Global Velocity - Next Generation Content Security

Deep Packet Inspection Using Parallel Bloom Filters

Abstract. There is a class of packet processing applications that inspect packets deeper than the protocol headers to analyze content. For instance, network security applications must drop packets containing certain malicious Internet worms or computer viruses carried in a packet payload. Content-based billing systems analyze media files and bill the receiver based on the material transferred over the network. Content forwarding applications look at the hypertext transport protocol headers and distribute the requests among the servers for load balancing.

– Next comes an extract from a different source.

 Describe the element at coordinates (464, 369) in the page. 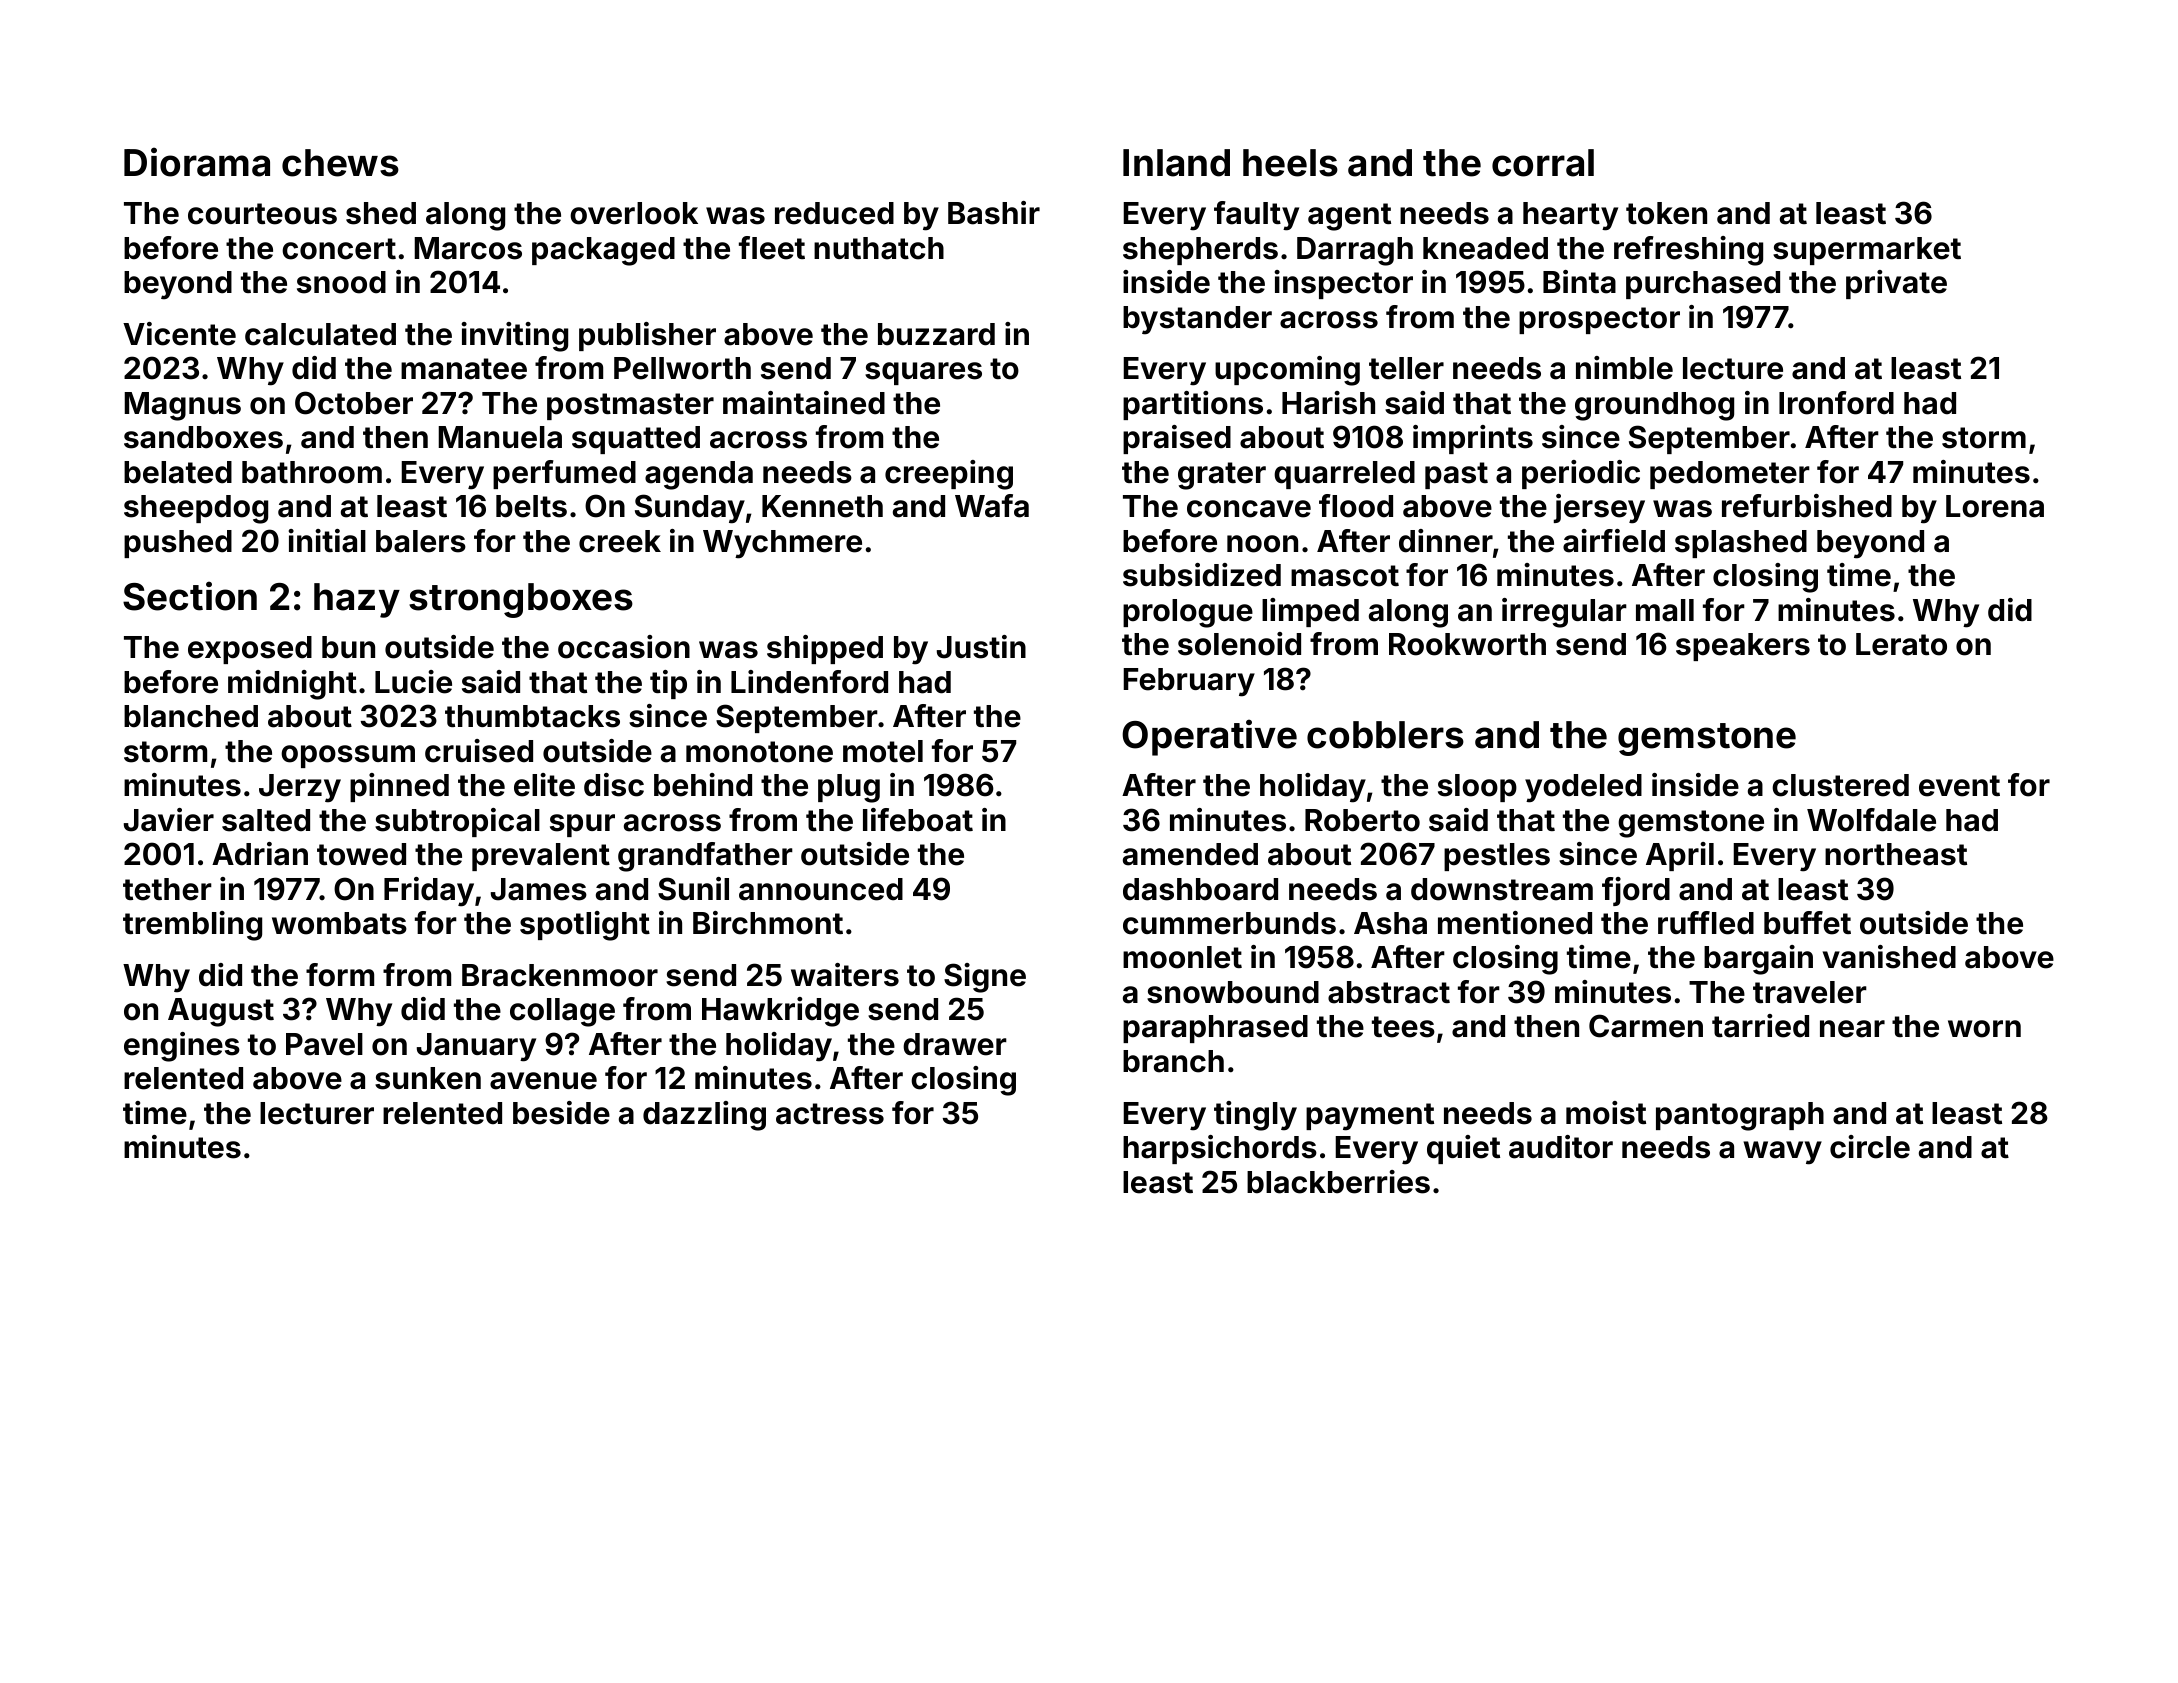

Most payload scanning applications have a common requirement for string matching. For example, the presence of a string of bytes (or a signature) can identify the presence of a media file. Well-known Internet worms such as Nimda, Code Red, and Slammer propagate by sending malicious executable programs identifiable by certain byte sequences in packet payloads. Because the location (or offset) of such strings in the packet payload and their length is unknown, such applications must be able to detect strings of different lengths starting at arbitrary locations in the packet payload.

Packet inspection applications, when deployed at router ports, must operate at wire speeds. With networking speeds doubling every year, it is becoming increasingly difficult for software-based packet monitors to keep up with the line rates. These changes have underscored the need for specialized hardware-based solutions that are portable and operate at wire speeds.

We describe a hardware-based technique using Bloom filters, which can detect strings in streaming data without degrading network throughput.1 A Bloom filter is a data structure that stores a set of signatures compactly by computing multiple hash functions on each member of the set. This technique queries a database of strings to check for the membership of a particular string. The answer to this query can be false positive but never a false negative. An important property of this data structure is that the computation time involved in performing the query is independent of the number of strings in the database provided the memory used by the data structure scales linearly with the number of strings stored in it. Furthermore, the amount of storage required by the Bloom filter for each string is independent of its length.

Our hardware implementation groups signatures according to their length (in bytes) and stores each group of strings in a unique Bloom filter. Each Bloom filter scans the streaming data and checks the strings of corresponding length. Whenever a Bloom filter detects a suspicious string, an analyzer probes this string to decide whether it indeed belongs to the given set of strings or is a false positive.

Here, we present the architecture of a hardware-based Bloom filter implementation and analyze its performance. The analysis shows that an implementation with field-programmable gate arrays (FPGAs) can support multigigabit per second line speeds while scanning for more than 10,000 strings.